PROBLEM DETAILS → When the line containing "三元催化器 (673, 355)" appears in the data below, begin copying there and stop only after the line containing "皮带 (558, 278)".
==== DATA FOR REVIEW ====
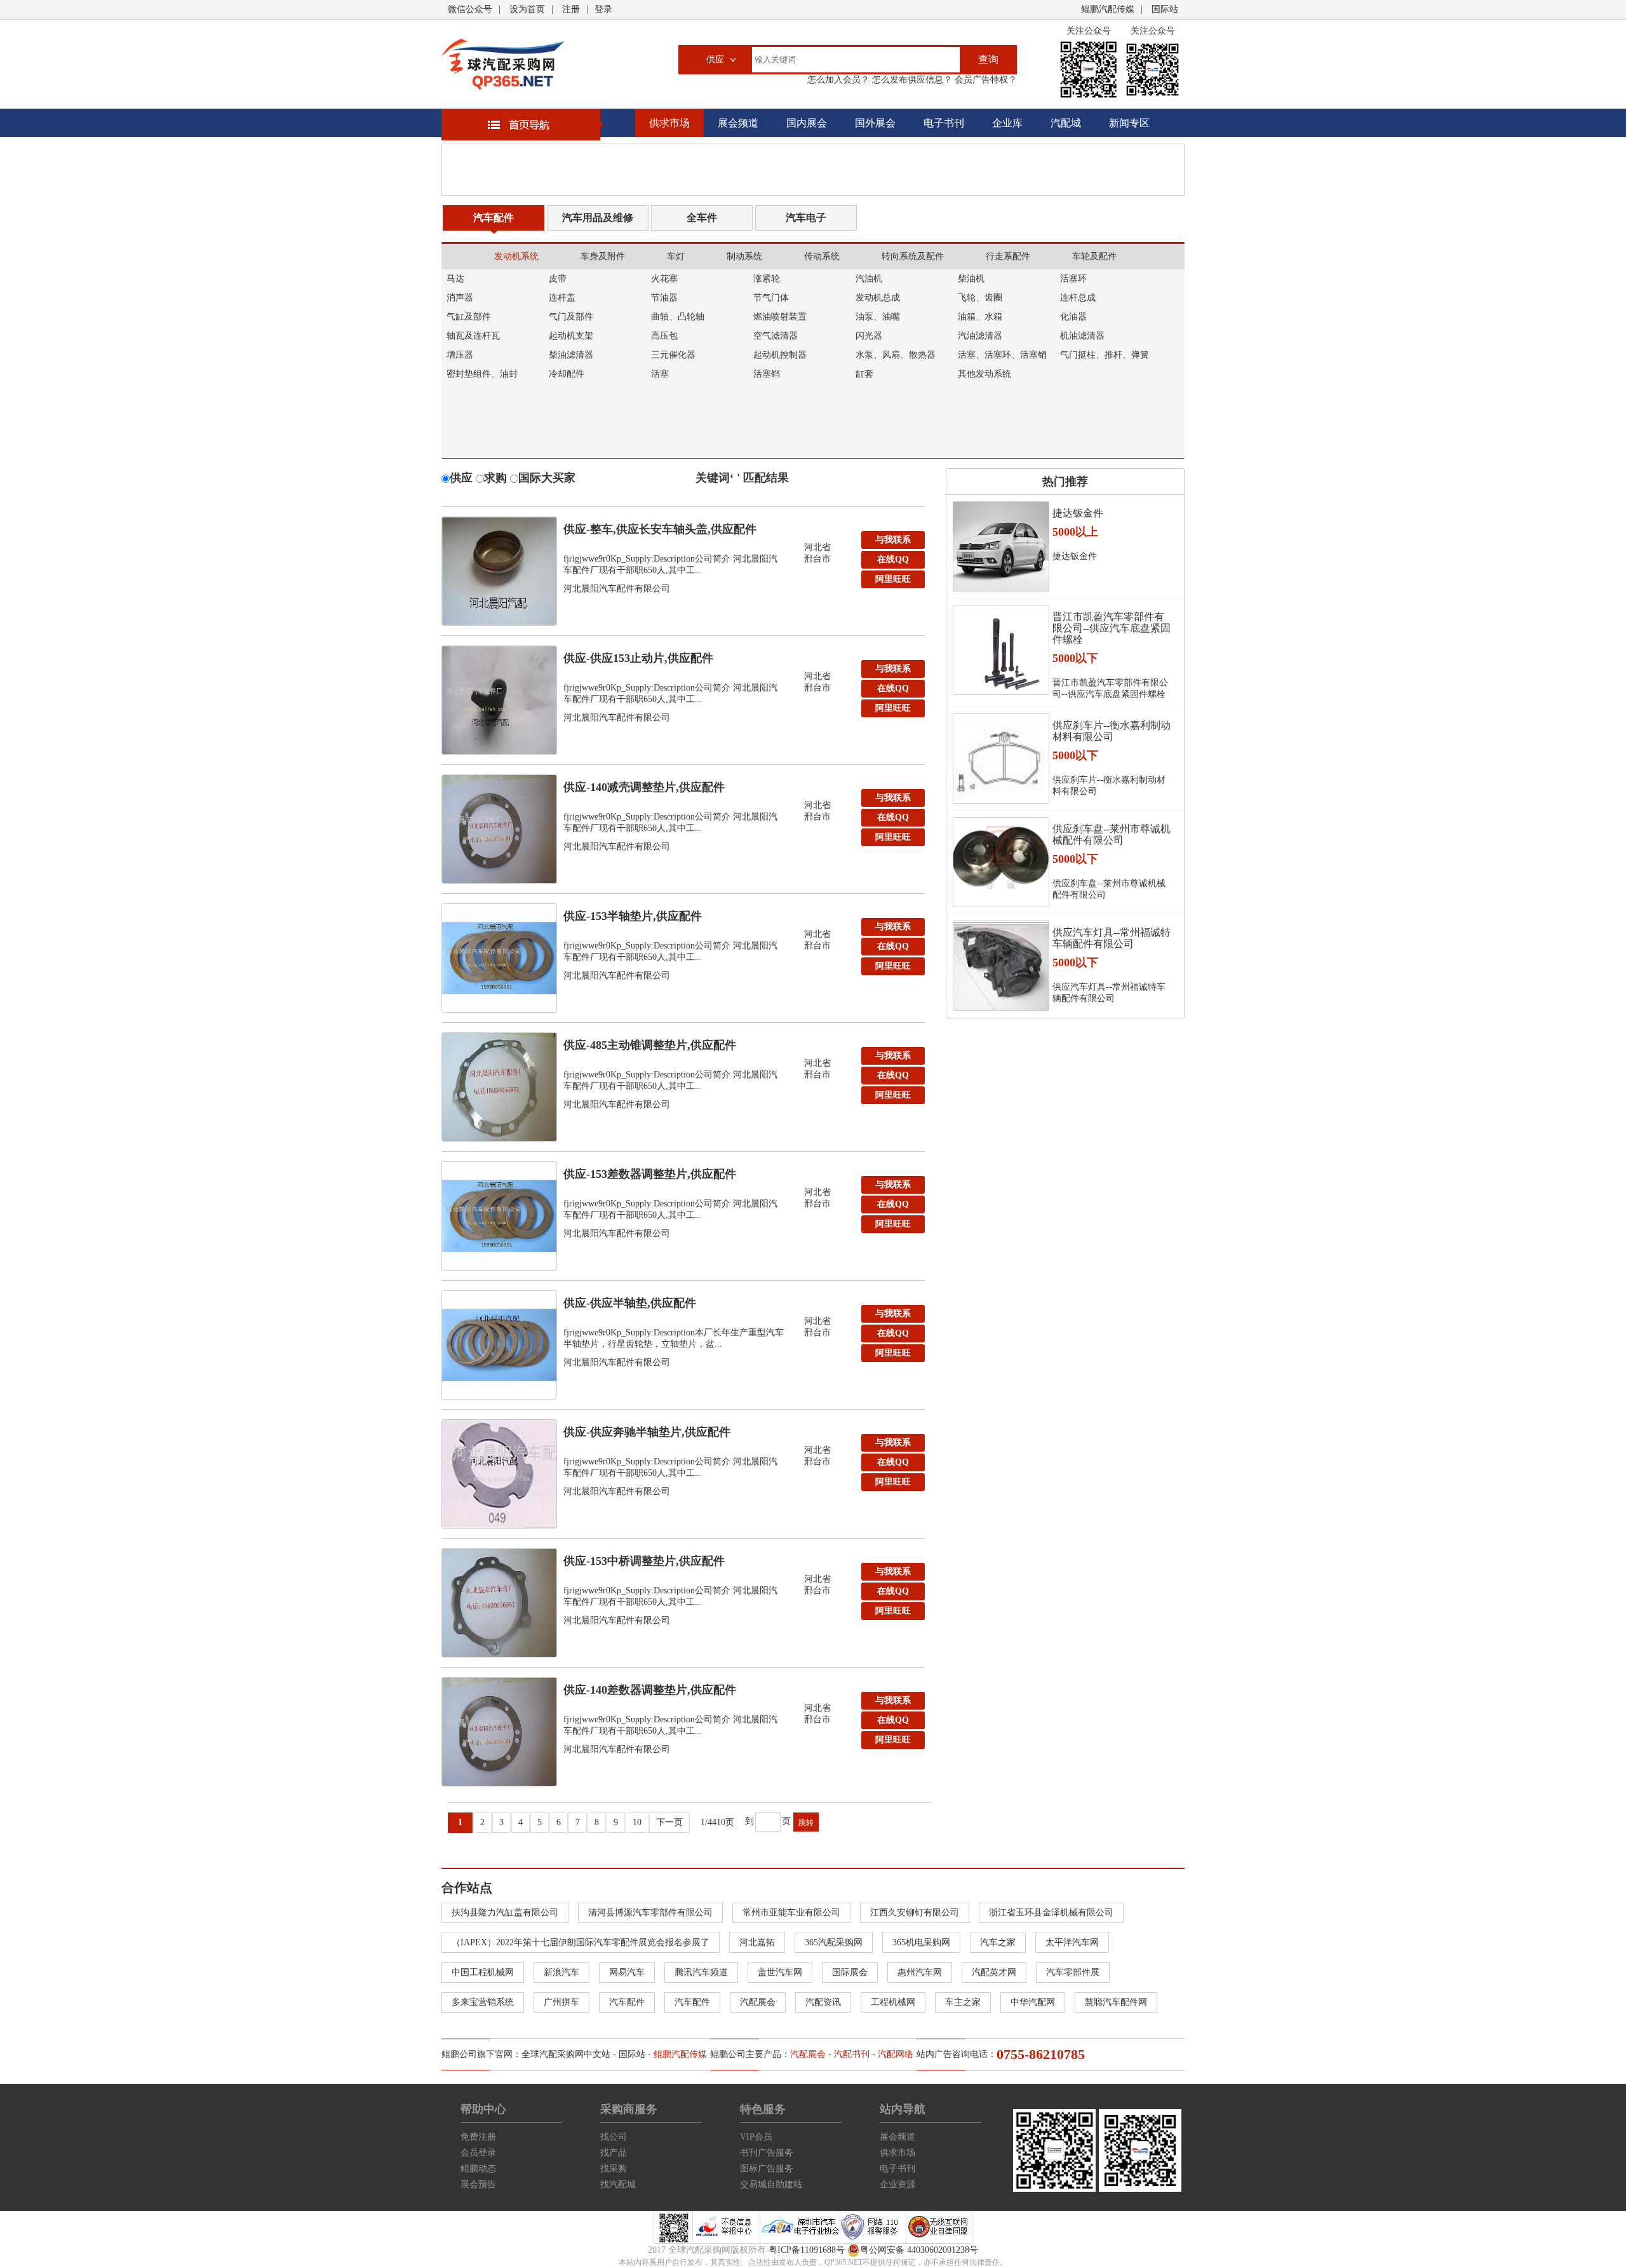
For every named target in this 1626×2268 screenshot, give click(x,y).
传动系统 (822, 256)
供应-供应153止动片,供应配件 (638, 658)
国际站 (1165, 9)
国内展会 (806, 123)
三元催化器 (673, 355)
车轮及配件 (1094, 256)
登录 (603, 9)
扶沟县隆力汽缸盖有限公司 (505, 1912)
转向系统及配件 (913, 256)
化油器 (1073, 316)
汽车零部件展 (1072, 1972)
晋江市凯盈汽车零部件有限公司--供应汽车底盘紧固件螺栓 (1111, 628)
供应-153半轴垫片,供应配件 (632, 916)
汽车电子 (806, 217)
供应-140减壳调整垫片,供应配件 (644, 787)
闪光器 (869, 336)
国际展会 (850, 1972)
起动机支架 (571, 336)
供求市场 (669, 123)
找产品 (613, 2152)
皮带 (558, 278)
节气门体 (771, 297)
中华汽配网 (1033, 2002)
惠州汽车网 (919, 1972)
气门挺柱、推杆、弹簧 (1104, 355)
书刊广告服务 (766, 2152)
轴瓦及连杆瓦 (473, 336)
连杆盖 (562, 297)
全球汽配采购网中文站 (565, 2054)
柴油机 (971, 278)
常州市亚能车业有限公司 (791, 1912)
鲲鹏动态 (478, 2168)
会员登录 (478, 2152)
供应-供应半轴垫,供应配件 (629, 1303)
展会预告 (478, 2184)
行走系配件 (1008, 256)
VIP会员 (756, 2137)
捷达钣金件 (1077, 513)
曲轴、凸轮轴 (677, 316)
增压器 (460, 355)
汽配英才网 (994, 1972)
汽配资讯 (823, 2002)
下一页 (669, 1822)
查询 (988, 59)
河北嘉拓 (757, 1942)
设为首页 (527, 9)
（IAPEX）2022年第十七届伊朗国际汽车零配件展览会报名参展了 (580, 1942)
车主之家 (963, 2002)
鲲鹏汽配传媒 (1107, 9)
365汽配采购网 (834, 1942)
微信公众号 (470, 9)
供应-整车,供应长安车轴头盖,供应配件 (659, 529)
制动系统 (744, 256)
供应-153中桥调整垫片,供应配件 (644, 1561)
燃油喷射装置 (780, 316)
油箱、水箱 (980, 316)
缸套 (864, 374)
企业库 (1007, 123)
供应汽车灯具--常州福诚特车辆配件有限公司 (1111, 938)
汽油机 (869, 278)
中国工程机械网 (483, 1972)
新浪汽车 (561, 1972)
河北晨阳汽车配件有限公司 (616, 588)
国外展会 (875, 123)
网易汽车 (627, 1972)
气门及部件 (571, 316)
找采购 (613, 2168)
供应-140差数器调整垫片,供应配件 (649, 1690)
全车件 (702, 217)
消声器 (460, 297)
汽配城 (1066, 123)
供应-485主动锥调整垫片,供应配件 (649, 1045)
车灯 (676, 256)
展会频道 (738, 123)
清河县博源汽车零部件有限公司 (650, 1912)
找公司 (613, 2137)
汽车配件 (493, 217)
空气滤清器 (775, 336)
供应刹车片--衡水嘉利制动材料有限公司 (1111, 731)
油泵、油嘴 (878, 316)
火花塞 (664, 278)
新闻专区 (1129, 123)
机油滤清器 (1082, 336)
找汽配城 (618, 2184)
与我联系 (893, 539)
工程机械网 (893, 2002)
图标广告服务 (766, 2168)
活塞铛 (766, 374)
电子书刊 (944, 123)
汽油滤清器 (980, 336)
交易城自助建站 (771, 2184)
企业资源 (897, 2184)
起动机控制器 (780, 355)
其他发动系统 (984, 374)
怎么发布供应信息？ (911, 79)
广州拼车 (561, 2002)
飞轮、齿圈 (980, 297)
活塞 (660, 374)
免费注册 (478, 2137)
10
====
EXERCISE OUTPUT →
三元催化器 (673, 355)
车轮及配件 (1094, 256)
登录 (603, 9)
扶沟县隆力汽缸盖有限公司 (505, 1912)
转向系统及配件 (913, 256)
化油器 (1073, 316)
汽车零部件展 (1072, 1972)
晋江市凯盈汽车零部件有限公司--供应汽车底盘紧固件螺栓 (1111, 628)
供应-153半轴垫片,供应配件 (632, 916)
汽车电子 (806, 217)
供应-140减壳调整垫片,供应配件 (644, 787)
闪光器 (869, 336)
国际展会 (850, 1972)
起动机支架 (571, 336)
供求市场 (669, 123)
找产品 (613, 2152)
皮带 (558, 278)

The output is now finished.